**Задание 1:** Перепиши без изменений строки списка, начиная со строки с «Click Validate JVM for IcedTea-Web button» и до самого конца списка включительно. Картинки в ответ не включай.

━━ Отрывок текста

Мольер впервые встретился с королем 24 октября 1658 года, когда играл в Лувре, в апартаментах королевы-матери, «Никомеда» (24) и «Влюбленного доктора». Мы часто упускаем из виду, что известные нам события происходили в местах, также нам знакомых, которые всегда у нас перед глазами. Представим, что мы вошли в Лувр, пересекли зал Кариатид — не здесь ли, перед камином работы Жана Гужона, состоялась первая встреча Мольера и Людовика XIV?

После этого вечера труппа Мольера, с тех пор называемая «труппой Месье», прописалась в зале Пти-Бурбон, рядом с Сен-Жермен-л'Оксерруа, напротив Лувра: в зале, несколькими годами спустя (перед самым прибытием Бернини) разрушенном ради расширения дворца. Здесь Людовик танцевал в «Свадьбе Пелея и Фетиды». Здесь будут сыграны «Смешные жеманницы» и «Школа жен».

━━━━
━━ Список

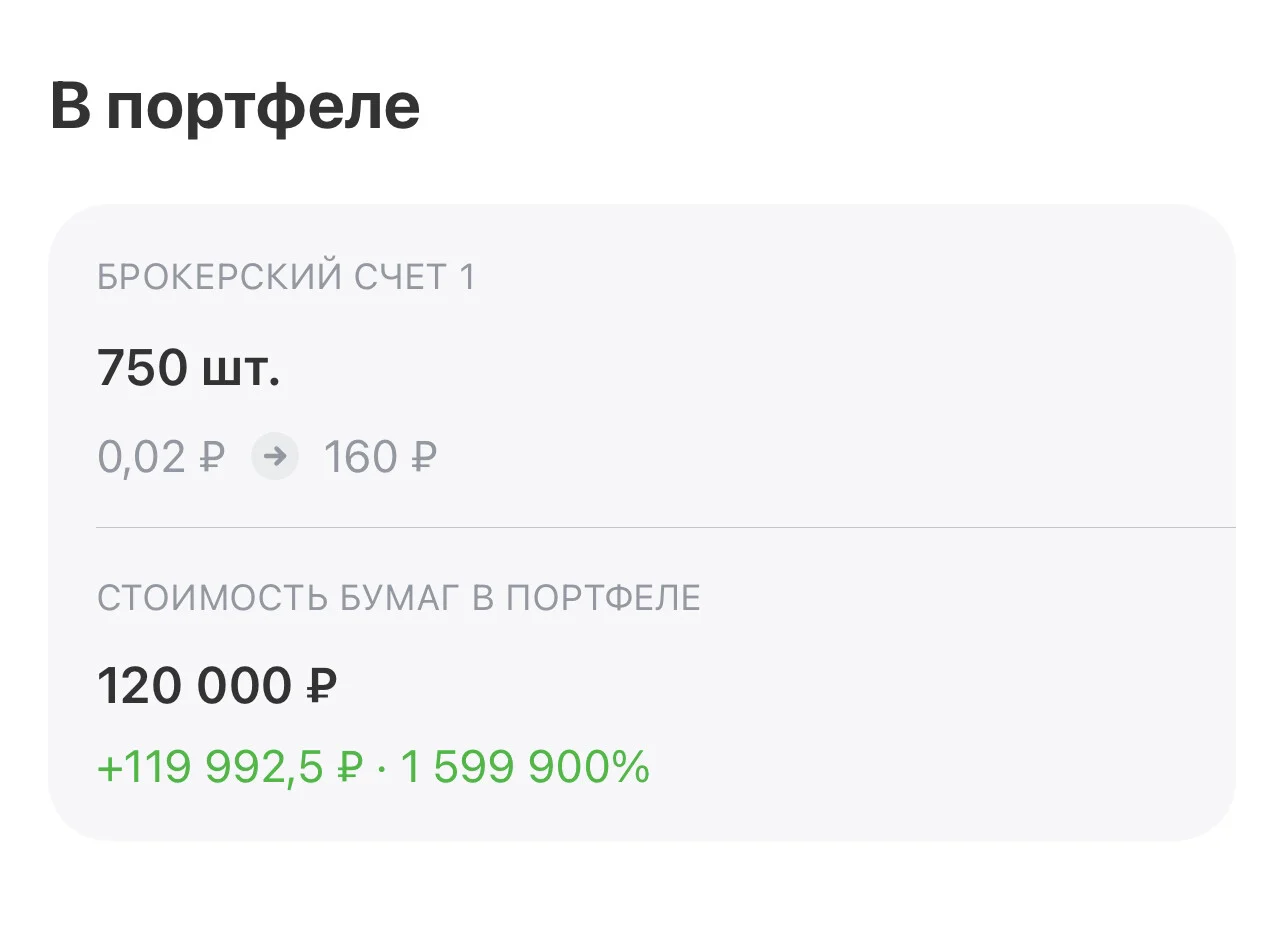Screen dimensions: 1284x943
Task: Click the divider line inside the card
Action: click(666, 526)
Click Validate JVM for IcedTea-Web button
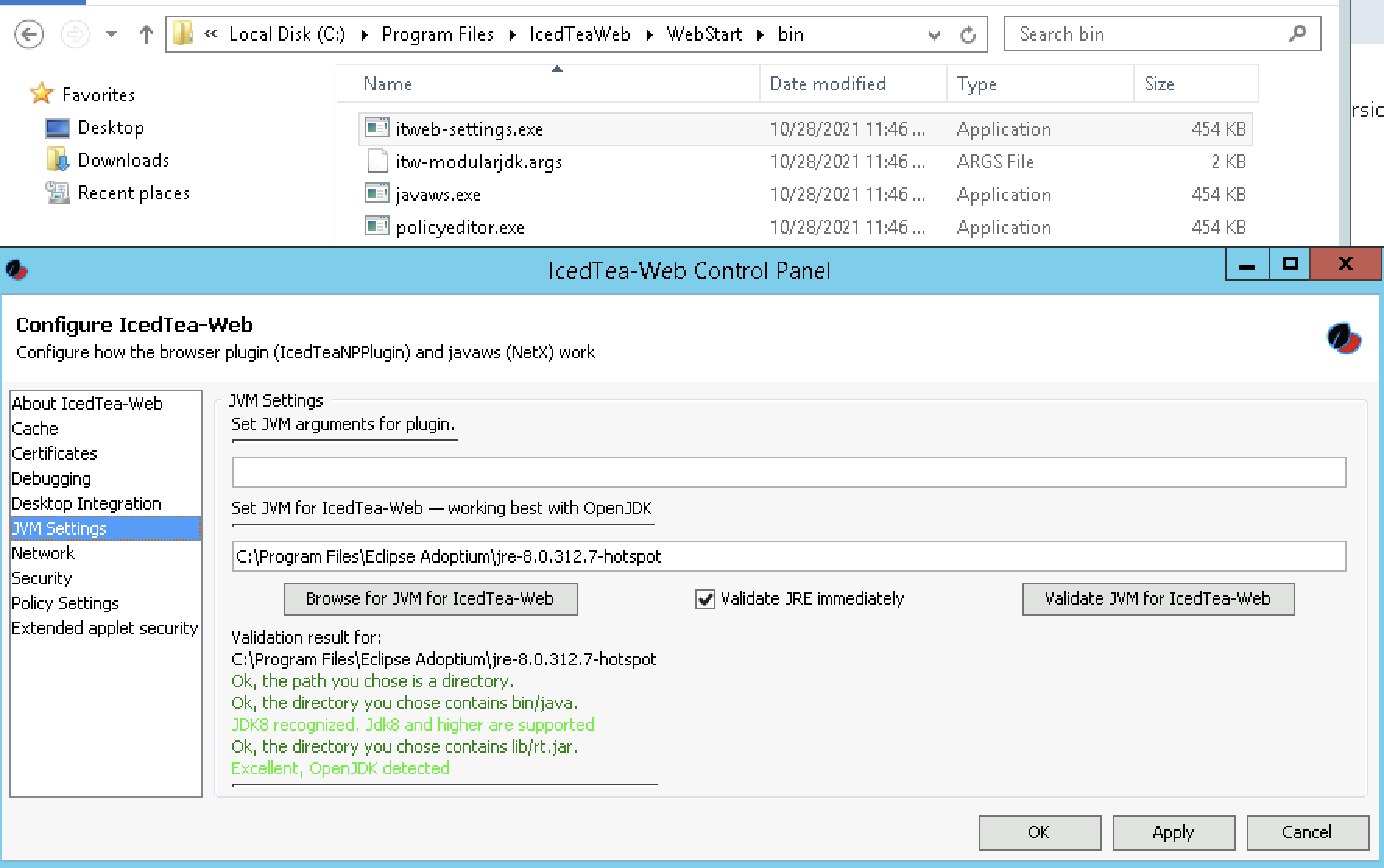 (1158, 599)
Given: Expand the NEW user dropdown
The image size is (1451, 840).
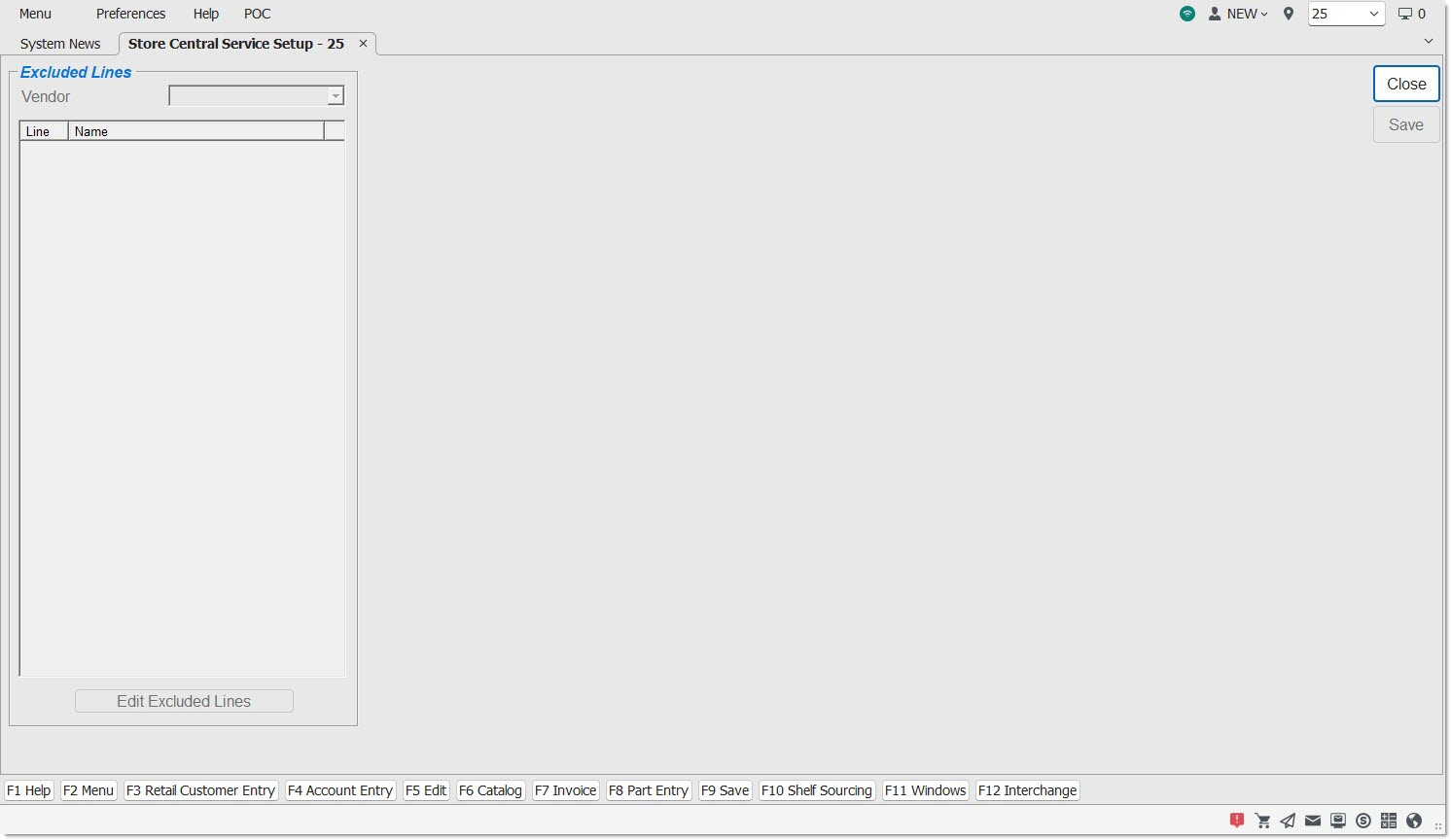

━━━━

**Задание 2:** Выпиши из отрывка о Мольере слово в слово кусок от «Мольер впервые встретился» до «и Людовика XIV?» включительно.

**Разобранный ответ 1:**
Click Validate JVM for IcedTea-Web button
 (1158, 599)
Given: Expand the NEW user dropdown
The image size is (1451, 840).

**Разобранный ответ 2:**
Мольер впервые встретился с королем 24 октября 1658 года, когда играл в Лувре, в апартаментах королевы-матери, «Никомеда» (24) и «Влюбленного доктора». Мы часто упускаем из виду, что известные нам события происходили в местах, также нам знакомых, которые всегда у нас перед глазами. Представим, что мы вошли в Лувр, пересекли зал Кариатид — не здесь ли, перед камином работы Жана Гужона, состоялась первая встреча Мольера и Людовика XIV?